→ Text passage:
** begin **
Investment News is reporting that in the wake of pressure from regulators, Berthel Fisher & Co. Financial Services Inc., Cetera Financial Group Inc. and VSR Financial Services Inc., are modifying the way they sell specific alternative investments, including nontraded real estate investment trusts, by revising current policy or including no procedures and guidelines. According to executives at the three brokerage firms, they want add liquid alternative choices to their platforms while staying mindful of the issues that regulators recently addressed.
These types of financial instruments are in demand due to their higher yields, especially as traditional investment interest rates for retirees stay low due to the Federal Reserve’s policy. According to VSR chairman Don Beary, Following recent FINRA’s ‘senior sweep,’ his brokerage firm is now more careful about what senior citizens can invest in. VRS’s registered representatives have just been notified about the new illiquid alternative investment sale guidelines, which include a 35% of illiquid investment limit for older clients’ accounts-down from 40-50% previously. Also, for clients in the 70 to 75 age group, they will be allowed to possess no more than 25% of illiquid investments in their portfolio. Clients in the 75 to 84 age group have a 15% limit, while customers older than that will not be allowed to make own any illiquid investments.
** end **
→ Extracted entries:
** begin **
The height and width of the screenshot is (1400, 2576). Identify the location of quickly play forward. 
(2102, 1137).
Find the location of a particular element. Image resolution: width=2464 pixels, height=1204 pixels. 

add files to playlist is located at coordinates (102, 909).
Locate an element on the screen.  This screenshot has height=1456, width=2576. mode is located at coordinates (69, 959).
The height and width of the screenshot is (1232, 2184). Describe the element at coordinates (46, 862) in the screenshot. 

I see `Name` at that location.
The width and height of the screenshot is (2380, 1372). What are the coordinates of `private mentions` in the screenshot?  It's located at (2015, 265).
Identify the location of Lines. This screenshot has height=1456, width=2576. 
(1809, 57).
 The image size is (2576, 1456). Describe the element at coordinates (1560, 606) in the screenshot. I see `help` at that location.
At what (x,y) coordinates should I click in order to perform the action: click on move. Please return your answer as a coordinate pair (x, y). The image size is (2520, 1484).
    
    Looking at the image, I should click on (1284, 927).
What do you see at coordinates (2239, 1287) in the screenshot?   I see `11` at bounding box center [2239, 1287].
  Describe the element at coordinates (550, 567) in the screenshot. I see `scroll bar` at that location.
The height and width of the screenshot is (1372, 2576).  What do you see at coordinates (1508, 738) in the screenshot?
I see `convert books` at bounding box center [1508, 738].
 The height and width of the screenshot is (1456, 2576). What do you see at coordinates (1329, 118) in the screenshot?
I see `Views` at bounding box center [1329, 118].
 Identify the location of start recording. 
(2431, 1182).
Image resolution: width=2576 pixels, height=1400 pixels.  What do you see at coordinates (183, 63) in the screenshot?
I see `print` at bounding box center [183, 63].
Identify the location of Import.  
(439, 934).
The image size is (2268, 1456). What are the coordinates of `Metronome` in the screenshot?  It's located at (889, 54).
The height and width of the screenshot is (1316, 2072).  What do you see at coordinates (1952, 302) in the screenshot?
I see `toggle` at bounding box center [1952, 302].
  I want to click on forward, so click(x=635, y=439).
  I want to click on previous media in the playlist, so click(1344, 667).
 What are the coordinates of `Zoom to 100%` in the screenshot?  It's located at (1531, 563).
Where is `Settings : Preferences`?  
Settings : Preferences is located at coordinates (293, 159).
** end **
→ What the task requires: Continue the article above on brokerage firms tightening their rules for selling illiquid alternative investments, starting after its final sentence.

→ Answer to this exercise:
Meantime, Centera hasn’t modified customer allocations percentages , but it has enhanced its representative training requirements for representatives that sell illiquid investments and brought in more employees to conduct product due diligence.
It is important that your financial representative only recommend investments that are suitable for you, your goals, and your financial needs. Failure to do so can be grounds for a securities fraud case if the customer loses money as a result.
Seniors are especially vulnerable to losing big from unsuitable trades. Many have ended up losing the savings they have spent a lifetime accumulating, which can drastically hurt their retirement that they have worked hard for.
You want to work with an experienced REIT lawyer who knows how to recoup your losses for you.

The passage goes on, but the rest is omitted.